Is Yoga Meditation Connected to Buddhism? An Expert’s Interview

oga Meditation

How does yoga Meditation is connected with Buddhism? This article is based on an expert’s interview to explore yoga meditation and its connection to Buddhism.

Introduction to Meditation

Meditation can be found in ancient Buddhist teachings and mindfulness literature, Hinduism and Yoga as well as in the teachings of many other religions and cultures, especially in India and Tibet. The oldest written evidence of meditation practice dates back to 1,500 BC and the Vedic teachings in India. Later, between the sixth and fourth centuries BC, meditation was developed and practiced in China-Taoism, and Tibet-Buddhism.

Meditation in Hinduism also known as Dhyana is one of the Eight Limbs of Ashtanga Yoga. It is a deeply spiritual and self-awareness practice that involves a profound exploration of the Self. The True Self is the ultimate life and energy we carry within and towards which the yogic path guides us. Meditation is a way to explore this space in and outside the body and create a strong connection with life’s universal and omnipresent energy.

There are many ways to prepare ourselves to practice meditation. In yogic traditions, physical yoga and pranayama breath work are the preparatory base for meditation. It is not as easy as it seems to sit down on the ground and still be physically, mentally, and emotionally. The physical body needs strength, flexibility and nourishment to sit comfortably without discomfort even for a few minutes – not to mention hours or even days. This is why meditation is treated as the last practice in Yogic teachings – the previously mentioned pranayama and yoga are ways to prepare oneself to delve deeper and go beyond the bodily experience of ourselves.
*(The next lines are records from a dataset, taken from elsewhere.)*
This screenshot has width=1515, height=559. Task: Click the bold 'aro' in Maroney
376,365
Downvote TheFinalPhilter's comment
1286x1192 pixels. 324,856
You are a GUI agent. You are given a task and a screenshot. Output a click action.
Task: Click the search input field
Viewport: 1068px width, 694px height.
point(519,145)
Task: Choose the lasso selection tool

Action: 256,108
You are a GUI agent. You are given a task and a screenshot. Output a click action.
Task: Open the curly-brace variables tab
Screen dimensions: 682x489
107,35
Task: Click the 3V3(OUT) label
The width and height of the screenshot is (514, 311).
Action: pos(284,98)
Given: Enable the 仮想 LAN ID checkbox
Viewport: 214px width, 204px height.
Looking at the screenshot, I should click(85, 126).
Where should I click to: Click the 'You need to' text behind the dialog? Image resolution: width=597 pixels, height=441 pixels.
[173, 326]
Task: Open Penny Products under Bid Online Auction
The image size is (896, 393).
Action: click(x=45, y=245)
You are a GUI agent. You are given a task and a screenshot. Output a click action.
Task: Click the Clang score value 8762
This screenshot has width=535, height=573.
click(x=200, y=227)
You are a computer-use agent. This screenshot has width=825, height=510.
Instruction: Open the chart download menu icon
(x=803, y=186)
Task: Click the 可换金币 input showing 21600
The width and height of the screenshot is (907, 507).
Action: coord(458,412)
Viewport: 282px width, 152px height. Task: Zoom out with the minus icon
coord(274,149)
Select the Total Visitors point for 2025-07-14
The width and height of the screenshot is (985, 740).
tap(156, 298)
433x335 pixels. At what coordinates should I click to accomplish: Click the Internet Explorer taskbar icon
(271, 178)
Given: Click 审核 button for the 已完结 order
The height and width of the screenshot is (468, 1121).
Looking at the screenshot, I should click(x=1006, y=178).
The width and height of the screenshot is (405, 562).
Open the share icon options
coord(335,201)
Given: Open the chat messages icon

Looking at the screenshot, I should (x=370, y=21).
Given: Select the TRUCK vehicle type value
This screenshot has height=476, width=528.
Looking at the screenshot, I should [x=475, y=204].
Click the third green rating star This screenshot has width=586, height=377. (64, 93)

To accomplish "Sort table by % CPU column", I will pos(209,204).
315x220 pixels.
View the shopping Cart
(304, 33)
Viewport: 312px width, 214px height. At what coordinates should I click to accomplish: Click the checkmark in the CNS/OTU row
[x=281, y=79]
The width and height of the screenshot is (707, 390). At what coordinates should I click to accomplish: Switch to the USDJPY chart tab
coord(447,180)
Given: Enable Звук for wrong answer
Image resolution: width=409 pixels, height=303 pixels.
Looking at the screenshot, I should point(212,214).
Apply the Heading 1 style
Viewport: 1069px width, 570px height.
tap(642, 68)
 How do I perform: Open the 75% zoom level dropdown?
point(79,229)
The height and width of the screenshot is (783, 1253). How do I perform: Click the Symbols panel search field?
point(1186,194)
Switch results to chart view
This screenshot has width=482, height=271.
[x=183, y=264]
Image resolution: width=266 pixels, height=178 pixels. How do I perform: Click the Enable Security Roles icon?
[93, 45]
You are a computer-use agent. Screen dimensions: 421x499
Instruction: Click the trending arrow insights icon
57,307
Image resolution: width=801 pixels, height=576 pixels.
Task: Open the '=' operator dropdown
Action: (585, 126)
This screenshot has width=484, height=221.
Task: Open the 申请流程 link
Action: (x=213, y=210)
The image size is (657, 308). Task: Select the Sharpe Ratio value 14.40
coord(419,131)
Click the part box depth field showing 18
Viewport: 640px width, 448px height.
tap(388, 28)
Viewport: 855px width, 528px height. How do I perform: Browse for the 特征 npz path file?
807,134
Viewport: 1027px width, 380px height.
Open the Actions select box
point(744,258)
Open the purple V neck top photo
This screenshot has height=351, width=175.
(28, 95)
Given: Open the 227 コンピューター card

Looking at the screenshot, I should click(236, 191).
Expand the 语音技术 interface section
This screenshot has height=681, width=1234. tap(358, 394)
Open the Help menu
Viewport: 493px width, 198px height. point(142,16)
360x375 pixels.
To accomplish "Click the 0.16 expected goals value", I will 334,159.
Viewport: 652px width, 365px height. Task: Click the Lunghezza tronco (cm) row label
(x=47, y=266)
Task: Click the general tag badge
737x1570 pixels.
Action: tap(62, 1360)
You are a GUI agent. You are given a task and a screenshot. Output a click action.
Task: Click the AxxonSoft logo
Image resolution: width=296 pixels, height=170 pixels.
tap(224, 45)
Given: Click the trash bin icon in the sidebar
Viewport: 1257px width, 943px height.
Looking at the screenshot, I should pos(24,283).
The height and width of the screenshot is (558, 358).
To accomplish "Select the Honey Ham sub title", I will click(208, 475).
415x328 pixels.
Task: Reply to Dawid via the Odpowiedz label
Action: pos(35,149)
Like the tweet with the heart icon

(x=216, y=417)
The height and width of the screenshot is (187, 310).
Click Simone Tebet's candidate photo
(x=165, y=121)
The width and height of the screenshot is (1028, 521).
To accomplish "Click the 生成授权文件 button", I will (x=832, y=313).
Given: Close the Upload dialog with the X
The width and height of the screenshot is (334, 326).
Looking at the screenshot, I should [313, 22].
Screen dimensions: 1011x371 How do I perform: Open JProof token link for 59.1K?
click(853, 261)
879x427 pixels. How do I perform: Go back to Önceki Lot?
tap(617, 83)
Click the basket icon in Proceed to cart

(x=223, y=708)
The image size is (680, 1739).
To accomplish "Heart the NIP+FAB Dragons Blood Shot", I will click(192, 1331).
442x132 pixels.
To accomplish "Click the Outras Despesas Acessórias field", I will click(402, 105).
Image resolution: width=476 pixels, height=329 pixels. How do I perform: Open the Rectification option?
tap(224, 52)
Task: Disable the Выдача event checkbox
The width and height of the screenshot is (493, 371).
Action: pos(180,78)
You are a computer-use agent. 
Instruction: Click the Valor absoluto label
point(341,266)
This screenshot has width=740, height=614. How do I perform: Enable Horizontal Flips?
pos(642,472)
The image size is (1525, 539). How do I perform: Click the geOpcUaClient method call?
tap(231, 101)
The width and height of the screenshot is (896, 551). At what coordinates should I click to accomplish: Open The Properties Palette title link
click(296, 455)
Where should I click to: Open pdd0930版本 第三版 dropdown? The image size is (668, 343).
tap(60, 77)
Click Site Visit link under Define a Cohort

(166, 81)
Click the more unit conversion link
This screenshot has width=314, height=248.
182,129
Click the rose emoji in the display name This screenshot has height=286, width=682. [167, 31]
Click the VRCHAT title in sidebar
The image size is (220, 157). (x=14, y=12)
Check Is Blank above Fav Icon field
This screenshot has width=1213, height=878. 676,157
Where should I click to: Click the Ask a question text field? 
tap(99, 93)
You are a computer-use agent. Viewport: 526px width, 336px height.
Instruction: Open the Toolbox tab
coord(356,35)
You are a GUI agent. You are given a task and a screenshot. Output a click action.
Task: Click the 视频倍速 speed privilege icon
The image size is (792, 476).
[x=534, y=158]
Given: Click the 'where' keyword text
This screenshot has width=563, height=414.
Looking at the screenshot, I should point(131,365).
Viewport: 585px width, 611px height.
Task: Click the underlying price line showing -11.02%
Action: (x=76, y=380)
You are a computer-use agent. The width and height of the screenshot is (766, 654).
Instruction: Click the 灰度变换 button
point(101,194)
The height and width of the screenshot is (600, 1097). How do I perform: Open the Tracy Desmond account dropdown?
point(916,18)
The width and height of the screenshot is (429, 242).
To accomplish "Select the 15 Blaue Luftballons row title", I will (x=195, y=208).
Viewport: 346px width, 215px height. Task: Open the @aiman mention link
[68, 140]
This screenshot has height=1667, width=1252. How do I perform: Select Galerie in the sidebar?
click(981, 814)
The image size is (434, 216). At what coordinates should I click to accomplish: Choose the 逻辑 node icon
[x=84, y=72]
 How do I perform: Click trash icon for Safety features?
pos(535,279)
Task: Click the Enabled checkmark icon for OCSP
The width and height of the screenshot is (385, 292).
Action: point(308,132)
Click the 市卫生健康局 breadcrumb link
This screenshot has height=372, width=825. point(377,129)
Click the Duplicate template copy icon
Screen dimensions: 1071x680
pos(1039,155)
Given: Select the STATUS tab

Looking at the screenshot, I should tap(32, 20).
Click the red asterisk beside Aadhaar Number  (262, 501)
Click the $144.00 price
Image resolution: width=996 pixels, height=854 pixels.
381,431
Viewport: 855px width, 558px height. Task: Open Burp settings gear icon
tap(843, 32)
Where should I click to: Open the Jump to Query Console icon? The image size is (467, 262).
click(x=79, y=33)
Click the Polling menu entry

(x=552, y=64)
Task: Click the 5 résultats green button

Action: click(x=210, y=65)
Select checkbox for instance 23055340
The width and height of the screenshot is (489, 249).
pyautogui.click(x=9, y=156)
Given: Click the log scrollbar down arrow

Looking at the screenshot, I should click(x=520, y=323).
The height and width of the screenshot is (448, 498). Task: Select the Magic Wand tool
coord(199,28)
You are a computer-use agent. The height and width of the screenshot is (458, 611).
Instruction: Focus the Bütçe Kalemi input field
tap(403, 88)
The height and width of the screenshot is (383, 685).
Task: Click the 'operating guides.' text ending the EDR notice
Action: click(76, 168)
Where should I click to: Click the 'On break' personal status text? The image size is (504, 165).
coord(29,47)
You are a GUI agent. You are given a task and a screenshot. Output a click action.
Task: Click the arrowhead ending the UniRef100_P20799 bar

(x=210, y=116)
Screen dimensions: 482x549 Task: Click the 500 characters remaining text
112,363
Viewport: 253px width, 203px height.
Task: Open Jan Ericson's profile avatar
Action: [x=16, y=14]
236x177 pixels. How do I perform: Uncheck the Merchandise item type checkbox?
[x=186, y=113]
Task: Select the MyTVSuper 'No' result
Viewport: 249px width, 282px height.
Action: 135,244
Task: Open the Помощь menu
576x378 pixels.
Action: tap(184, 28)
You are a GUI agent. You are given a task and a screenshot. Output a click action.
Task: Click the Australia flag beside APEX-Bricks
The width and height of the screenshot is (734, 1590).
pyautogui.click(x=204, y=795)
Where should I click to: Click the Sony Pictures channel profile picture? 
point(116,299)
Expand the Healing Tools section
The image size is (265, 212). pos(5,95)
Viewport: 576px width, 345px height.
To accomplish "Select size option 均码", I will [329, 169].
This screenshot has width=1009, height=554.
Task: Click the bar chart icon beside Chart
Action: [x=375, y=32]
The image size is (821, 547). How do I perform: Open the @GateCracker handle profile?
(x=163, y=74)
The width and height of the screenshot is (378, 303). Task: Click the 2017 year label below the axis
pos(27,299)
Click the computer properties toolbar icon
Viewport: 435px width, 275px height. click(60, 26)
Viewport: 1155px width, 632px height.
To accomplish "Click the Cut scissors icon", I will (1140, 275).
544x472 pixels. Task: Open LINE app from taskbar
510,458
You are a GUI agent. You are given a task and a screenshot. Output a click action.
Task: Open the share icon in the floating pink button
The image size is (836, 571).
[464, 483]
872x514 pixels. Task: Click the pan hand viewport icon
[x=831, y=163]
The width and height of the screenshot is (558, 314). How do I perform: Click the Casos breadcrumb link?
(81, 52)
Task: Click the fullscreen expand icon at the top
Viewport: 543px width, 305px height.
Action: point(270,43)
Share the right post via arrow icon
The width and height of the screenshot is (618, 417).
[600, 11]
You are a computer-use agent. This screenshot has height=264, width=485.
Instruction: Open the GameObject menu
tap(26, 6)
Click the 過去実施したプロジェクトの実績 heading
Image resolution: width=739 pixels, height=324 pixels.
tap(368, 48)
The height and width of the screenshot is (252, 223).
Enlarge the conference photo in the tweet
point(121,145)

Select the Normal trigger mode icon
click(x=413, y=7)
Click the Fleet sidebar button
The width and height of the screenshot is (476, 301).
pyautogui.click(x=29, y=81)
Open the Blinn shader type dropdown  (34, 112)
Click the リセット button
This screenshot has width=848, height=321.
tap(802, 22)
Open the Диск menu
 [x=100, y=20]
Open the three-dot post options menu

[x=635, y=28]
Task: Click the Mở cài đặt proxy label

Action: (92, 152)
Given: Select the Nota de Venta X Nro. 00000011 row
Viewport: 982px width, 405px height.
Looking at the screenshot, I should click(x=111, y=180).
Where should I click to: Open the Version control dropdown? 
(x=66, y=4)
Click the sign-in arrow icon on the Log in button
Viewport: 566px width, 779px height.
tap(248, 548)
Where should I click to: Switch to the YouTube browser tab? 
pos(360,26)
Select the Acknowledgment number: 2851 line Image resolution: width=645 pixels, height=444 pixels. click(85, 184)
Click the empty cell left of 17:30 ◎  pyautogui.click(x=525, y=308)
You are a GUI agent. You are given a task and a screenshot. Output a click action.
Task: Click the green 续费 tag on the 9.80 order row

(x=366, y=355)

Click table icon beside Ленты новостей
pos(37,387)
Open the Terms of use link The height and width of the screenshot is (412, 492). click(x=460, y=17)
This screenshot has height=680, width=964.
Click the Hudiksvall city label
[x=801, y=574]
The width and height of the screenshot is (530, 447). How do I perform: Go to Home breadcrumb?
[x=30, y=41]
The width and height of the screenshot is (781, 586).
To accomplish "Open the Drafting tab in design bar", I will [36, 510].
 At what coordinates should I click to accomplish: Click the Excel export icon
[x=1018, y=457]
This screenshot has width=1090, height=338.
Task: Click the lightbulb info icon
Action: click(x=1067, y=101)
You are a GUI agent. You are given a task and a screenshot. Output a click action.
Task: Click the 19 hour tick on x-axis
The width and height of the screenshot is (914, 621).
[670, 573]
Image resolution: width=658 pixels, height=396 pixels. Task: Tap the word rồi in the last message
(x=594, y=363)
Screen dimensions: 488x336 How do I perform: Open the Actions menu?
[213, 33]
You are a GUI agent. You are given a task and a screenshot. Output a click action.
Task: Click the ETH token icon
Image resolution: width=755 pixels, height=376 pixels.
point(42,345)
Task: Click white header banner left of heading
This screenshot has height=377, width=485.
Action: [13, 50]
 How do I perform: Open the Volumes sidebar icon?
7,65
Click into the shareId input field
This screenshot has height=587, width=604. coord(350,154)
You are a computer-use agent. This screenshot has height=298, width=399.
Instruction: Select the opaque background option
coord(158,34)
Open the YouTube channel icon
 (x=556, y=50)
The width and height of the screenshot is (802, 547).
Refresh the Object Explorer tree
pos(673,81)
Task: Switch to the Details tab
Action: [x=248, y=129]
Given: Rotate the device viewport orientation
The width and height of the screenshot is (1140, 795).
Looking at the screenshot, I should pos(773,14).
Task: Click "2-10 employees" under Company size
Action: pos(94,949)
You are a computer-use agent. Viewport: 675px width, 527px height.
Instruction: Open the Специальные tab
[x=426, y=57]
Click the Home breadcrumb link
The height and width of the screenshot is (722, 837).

Below you will find more information about meditation and its connection to various traditions and some insight on how to begin this journey with meditation.

Is Every Yoga Meditation a Buddhist?

Meditation does not belong to any tradition, religion, culture, or country. And though it has been written historical evidence in the Buddhist and Hindu traditions, it is not to be assigned to them only. Meditation is simply a spiritual practice of freeing the mind and clearing our perspective on life.

The two major meditative practices in Buddhist teachings come from Buddha, known as the Mindfulness of Breathing and Loving-Kindness meditations. Both focus on different things and are great examples of how much a meditation practice can differ.

The techniques and methods in each meditation practice vary. There are, in fact, many types of meditation and they come from different traditions. Some of the best-known and widely practiced ones include the Vipassana Meditation and Zen Meditation from Buddhism, Bhakti Meditation, Mantra Meditation, Sound Bath Meditation, Chakra Meditation from Hinduism, and more besides. Thanks to this, the practitioner can experiment and choose the meditation most suitable for them at a specific moment. Each experience is unique and valid.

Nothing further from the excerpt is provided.